Aviana corona el Montcabrer
La expedición de la Asociación villenense de Amigos de la Naturaleza se pasea por el Montcabrer en esta nueva ruta senderista

Aviana en el Montcabrer / Aviana en el Montcabrer

Villena
Con una temperatura de apenas 4 grados, a las 7 de la mañana del domingo 15 de febrero, un grupo de 45 socios de AVIANA nos reunimos en nuestro punto de encuentro habitual, frente al colegio de los Salesianos, para emprender la ascensión a una de las montañas más emblemáticas de Alicante: el Montcabrer, una cumbre de 1.389 metros de altitud situada en el término municipal de Cocentaina.

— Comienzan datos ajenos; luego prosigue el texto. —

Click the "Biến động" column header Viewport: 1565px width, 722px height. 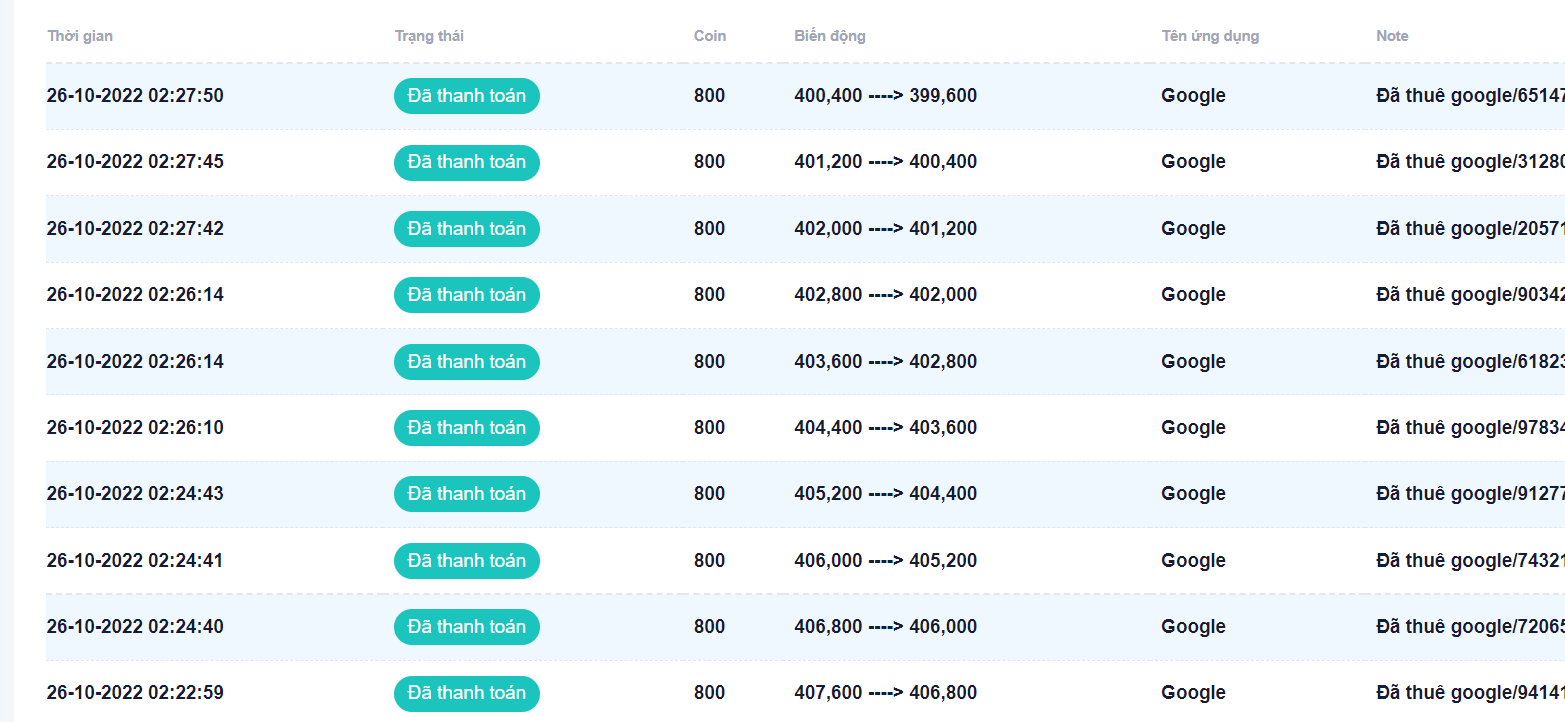click(830, 36)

Aviana en el Montcabrer / Aviana en el Montcabrer

Aviana en el Montcabrer / Aviana en el Montcabrer
Dejamos los coches en el área recreativa de la fuente del Mas dels Arbres, en pleno Parque Natural de la Sierra de Mariola, e iniciamos la marcha por una pista rodeada de pinos. Pasamos junto al Mas del Corb y continuamos hasta el Mas de la Foia Ampla. Tras pasar la casa, tomamos una senda bien marcada y con notable pendiente que nos condujo hasta la cima del Montcabrer, considerada como la tercera cima más alta de la provincia de Alicante, solo superada por la Sierra de Aitana (1557 m.) y el Puig Campana (1408 m.).

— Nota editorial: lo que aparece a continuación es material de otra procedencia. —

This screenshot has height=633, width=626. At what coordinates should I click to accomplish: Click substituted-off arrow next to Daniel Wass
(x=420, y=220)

Aviana en el Montcabrer / Aviana en el Montcabrer

Aviana en el Montcabrer / Aviana en el Montcabrer
Desde lo alto, las vistas de montañas y valles resultan espléndidas: la sierra de Benicadell, el embalse de Beniarrés, Muro de Alcoy… un paisaje que recompensa con creces el esfuerzo de la subida. Siempre nos sorprende el despliegue paisajístico que ofrecen estas comarcas tan agrestes del norte Alicante.

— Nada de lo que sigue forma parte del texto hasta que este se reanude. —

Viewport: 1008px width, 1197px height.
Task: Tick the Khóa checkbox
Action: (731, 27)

Aviana en el Montcabrer / Aviana en el Montcabrer

Aviana en el Montcabrer / Aviana en el Montcabrer
Al llegar a la cumbre el viento era tan fuerte que no nos detuvimos para hacer una foto de grupo que capturara ese momento. Preferimos bajar rápidamente y, ya resguardados del viento, almorzar y recuperar fuerzas. Después emprendimos el descenso, pasando por la fuente del Pouet y continuando por el Barranc del Carrascalet, una bajada pronunciada que puso a prueba nuestras piernas hasta el final de esta ruta circular de 11 kilómetros, de dificultad moderada y 499 metros de desnivel.
Durante el descenso disfrutamos del majestuoso vuelo de un grupo de buitres y, poco después, vimos un rebaño de cabras montesas que nos recordó que esta montaña debe su nombre a la tradición histórica ganadera. Significa “monte de cabras”, ya que antiguamente los pastores llevaban a pastar a sus cabras a esta zona.
Días como este, disfrutando de la naturaleza y de la compañía de los integrantes de AVIANA son un privilegio.